Consegna A: Riporta sotto forma di elenco numerato tutte le righe della lista, tralasciando quelle vuote. Escludi le immagini dalla risposta.

Brano:
::::

Il suo autentico aspetto divino.

E’ un po’ il compito che si prefigge Pirandello quando ci sussurra nelle sue fantastiche commedie, che il nostro vivere non è che una recita a soggetto.

Indossiamo la maschera preconfezionata che la società, l’educazione o semplicemente l’abitudine all’anonimato, ci consegnano quando usciamo dall’infanzia per precipitarci di colpo nel mondo assurdo degli adulti.

E cosi abbiamo due identità: quella sociale spesso adombrata da limiti e impedimenti, che celano ai nostri e altrui occhi i talenti e quella interiore, spesso oscura, fonte di ogni meraviglia come di ogni perdizione.

In quell’abisso strano, simile a una grotta sotterranea, conserviamo tutto ciò che il mondo diurno considera disdicevole.

Non soltanto quindi gli impulsi pericolosi e rei di disgregare la società ma anche competenze e potenzialità che, seppur fuori logica, potrebbero servire per alimentare e far crescere la realtà in modo meno anonimo.

::::

Consegna B: Riassumi il brano in due frasi.

Materiale di lavoro:
::::

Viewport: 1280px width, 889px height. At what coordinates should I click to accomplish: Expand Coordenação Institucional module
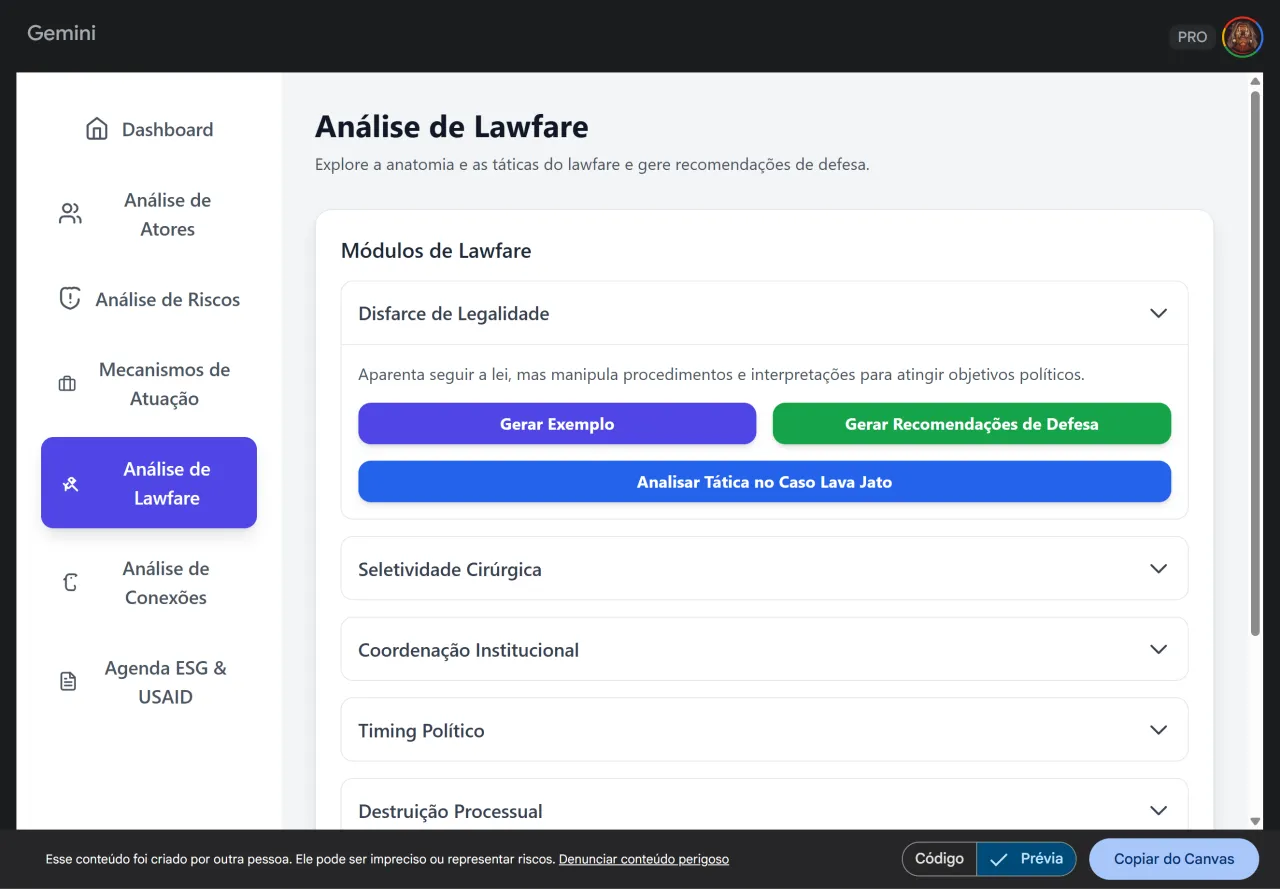764,650
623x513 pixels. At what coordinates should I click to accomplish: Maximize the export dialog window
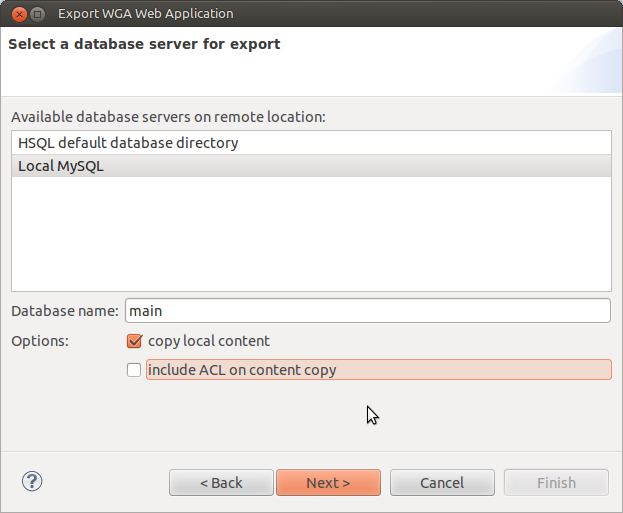pyautogui.click(x=38, y=14)
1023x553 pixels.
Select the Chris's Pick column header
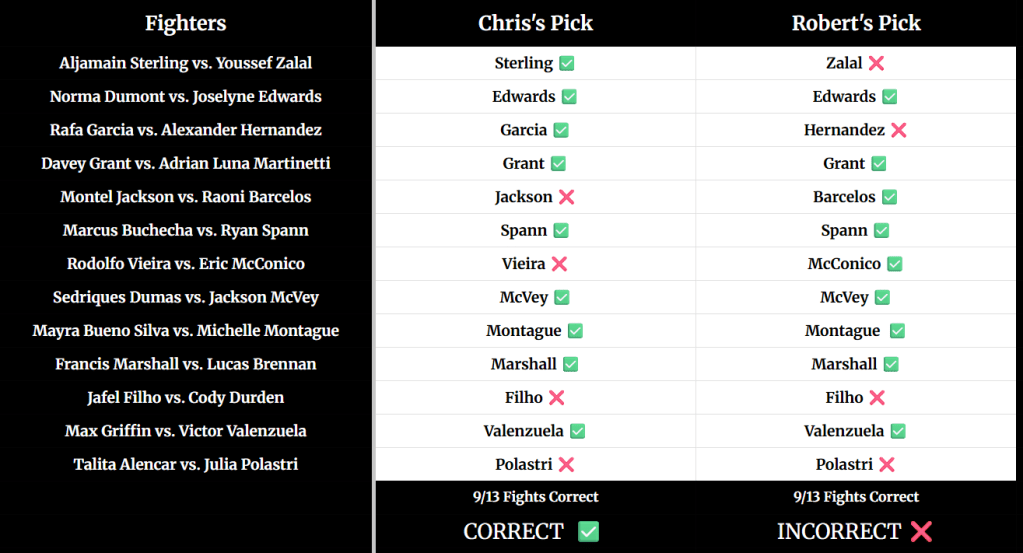[535, 23]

::::

Risposta completa A:
1. Viewport: 1280px width, 889px height. At what coordinates should I click to accomplish: Expand Coordenação Institucional module
2. 764,650
3. 623x513 pixels. At what coordinates should I click to accomplish: Maximize the export dialog window
4. pyautogui.click(x=38, y=14)
5. 1023x553 pixels.
6. Select the Chris's Pick column header
7. [535, 23]

Risposta completa B: Secondo il brano, Pirandello suggerisce nelle sue commedie che il nostro vivere è una recita a soggetto, in cui indossiamo la maschera preconfezionata che la società, l'educazione o l'abitudine all'anonimato ci consegnano quando usciamo dall'infanzia. Abbiamo così due identità: una sociale, adombrata da limiti che celano i talenti, e una interiore e oscura, simile a una grotta sotterranea, dove conserviamo sia impulsi pericolosi sia competenze e potenzialità che potrebbero far crescere la realtà in modo meno anonimo.